• _Testo da leggere_:
%%

Anche con l’intervento della Polizia Giudiziaria, il reato di estorsione lo si intende consumato nel momento in cui il soggetto, passivo, ha consegnato il danaro all’estorsore (Corte di Cassazione, Sezione II Penale, Sentenza 4 marzo 2019, n. 9337).

REPUBBLICA ITALIANA

IN NOME DEL POPOLO ITALIANO

LA CORTE SUPREMA DI CASSAZIONE

SEZIONE SECONDA PENALE

Composta dagli Ill.mi Sigg.ri Magistrati:

Dott. CAMMINO Matilde – Presidente

Dott. IMPERIALI Luciano – Consigliere

Dott. ALMA Marco Maria – Consigliere

Dott. PELLEGRINO Andrea – rel. Consigliere

Dott. AIELLI Lucia – Consigliere

ha pronunciato la seguente:

SENTENZA

sul ricorso proposto da:

(OMISSIS), n. a (OMISSIS), rappresentata ed assistita dall’avv. (OMISSIS), di fiducia;

avverso la sentenza della Corte di appello di Bari, seconda sezione penale, n. 2856/2016, in data 13/03/2017;

visti gli atti, il provvedimento impugnato ed il ricorso;

sentita la relazione della causa fatta dal Consigliere Dr. Pellegrino Andrea;

udita la requisitoria del Sostituto procuratore generale Dr. Sante Spinaci che ha concluso chiedendo di rigettarsi il ricorso.

%%

• _Esercizi proposti_:
1. Secondo la sentenza della Cassazione, chi presiedeva il collegio giudicante?
2. Trascrivi fedelmente il passo della sentenza della Cassazione che comincia con le parole "Anche con l’intervento" e si ferma dopo "2019, n. 9337).".
Il materiale non serve in alcun modo per svolgere questi esercizi.

• _Estratto del dataset_:
%%

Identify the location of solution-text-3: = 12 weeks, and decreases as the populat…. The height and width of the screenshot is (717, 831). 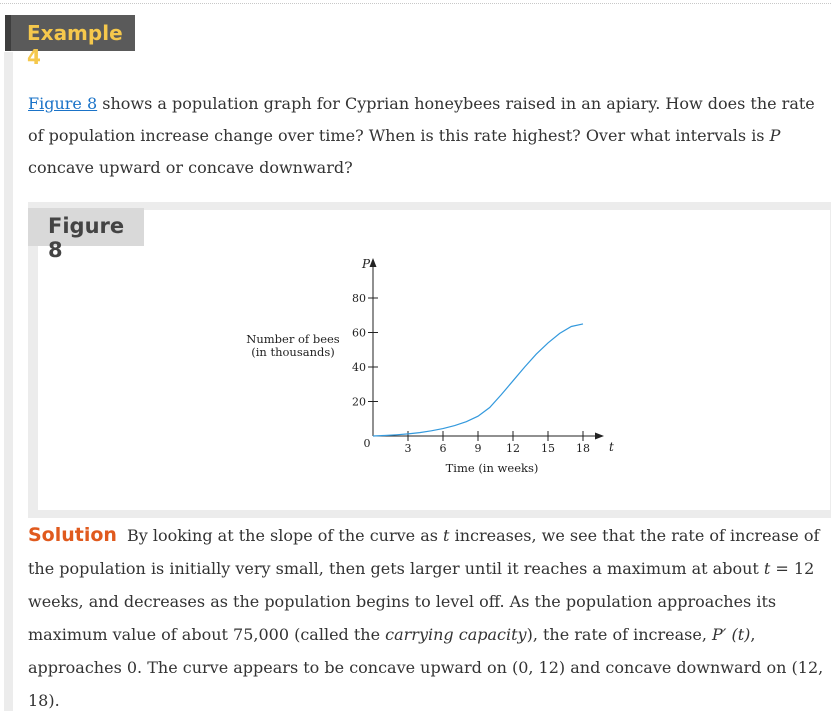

%%

• _Soluzioni_:
1. Dott. CAMMINO Matilde.

2.
Anche con l’intervento della Polizia Giudiziaria, il reato di estorsione lo si intende consumato nel momento in cui il soggetto, passivo, ha consegnato il danaro all’estorsore (Corte di Cassazione, Sezione II Penale, Sentenza 4 marzo 2019, n. 9337).